# SELECTED TEXT:
———
Wednesday, July 15, 2009

Ketley Crag © Ian Hobson


An unmoving pool of stone

Under a safe and ancient overhang
stony raindrops
spreading their unfathomable pattern
across the world
across the ages.

Dropped and patiently chipped away
in an unmoving pool of stone.
In an unresolved pond of another reality.

Sunday, July 05, 2009

What does this tell us?

Four years ago, when I first started this anthology of Megalithic Poems, a colleague warned that I'd be hard pressed to find even half a dozen on the theme of the megalithic structures and prehistoric sites of Britain, Ireland and the European continent. Three years on and there are now more than 200 poems here and an equal number of drawings, paintings, prints or photographs to accompany them.
The poems stretch over a period of some eight hundred years; from Laymon's poem, Brut, of 1215 describing Stonehenge (see the September 2005 archive) to poems written only a few months ago. What does this tell us? Well, perhaps that not only have these structures inspired poets like Blake and Wordsworth (as well as artists such as Constable and Turner) down through the ages but also that this marvellous, mysterious megalithic heritage of ours continues to inspire us even today.
———
# SOURCE MATERIAL:
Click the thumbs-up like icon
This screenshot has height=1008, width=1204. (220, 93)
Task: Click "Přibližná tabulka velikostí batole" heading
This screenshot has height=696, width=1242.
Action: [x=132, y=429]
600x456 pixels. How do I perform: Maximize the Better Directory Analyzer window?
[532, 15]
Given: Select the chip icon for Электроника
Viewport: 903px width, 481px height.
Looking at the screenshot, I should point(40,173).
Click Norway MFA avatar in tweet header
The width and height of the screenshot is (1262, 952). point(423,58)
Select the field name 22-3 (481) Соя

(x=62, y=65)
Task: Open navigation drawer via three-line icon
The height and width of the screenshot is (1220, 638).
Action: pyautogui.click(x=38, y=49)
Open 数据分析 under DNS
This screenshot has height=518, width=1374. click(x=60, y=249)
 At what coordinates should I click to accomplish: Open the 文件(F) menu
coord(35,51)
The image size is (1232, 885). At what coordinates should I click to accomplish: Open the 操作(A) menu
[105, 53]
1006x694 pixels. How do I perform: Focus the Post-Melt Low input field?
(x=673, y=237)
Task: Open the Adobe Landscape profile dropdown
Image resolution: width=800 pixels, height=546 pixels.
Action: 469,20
———
# PROMPT 1:
In the megalithic poetry blog, what does Laymon's 1215 poem Brut describe?
# PROMPT 2:
Write a continuation of the megalithic poetry blog, picking up after its final sentence.
The data come from a different source than the megalithic poetry blog.

# RESPONSE 1:
Stonehenge.

# RESPONSE 2:
At a time when so much of our heritage is at risk through development and mismanagement (Tara in Ireland for example, even Stonehenge and Avebury) perhaps these poems, and the images that accompany them, will continue to inspire those who would take time out from busy lives to visit and ponder upon this often overlooked aspect of our heritage. Not only that, hopefully this anthology will also act as a warning that these places, built by our forefathers millennia ago, are in constant need of our care and attention lest, after thousands of years having, "...brav'd the continual assaults of weather..." they are finally lost for all time through the greed, ignorance and insensitivity of the 21st century.
I hope you will find as much pleasure reading this anthology as I have taken in compiling it. Please click on the links above for further information on things megalithic, as well as websites with more pictures, musings and up-to-date news from some of the organizations dedicated to protecting our prehistoric heritage.

Wednesday, July 01, 2009

Deep beneath an ogham-carven door Newgrange by Oscar Montelius (1843–1921)


New Grange

The golden hill where long-forgotten kings
Keep lonely watch upon their feasting floor
Is silent now, the Dagda's harp no more
Makes sun and moon move to its murmurous
strings;
And never in the leafy star-led Springs
Will Caer and Aengus haunt the river
shore,
For deep beneath an ogham-carven door
Dust dulls the dew-white wonder of their
wings.
Yet one may linger loving the lost dream
The magic of the heart that cannot die,

Although the Rood destroy the quicken rods;
To him through earth and air and hollow
stream
Wild music winds, as two swans wheeling cry
Above the cromlech of the vanished gods.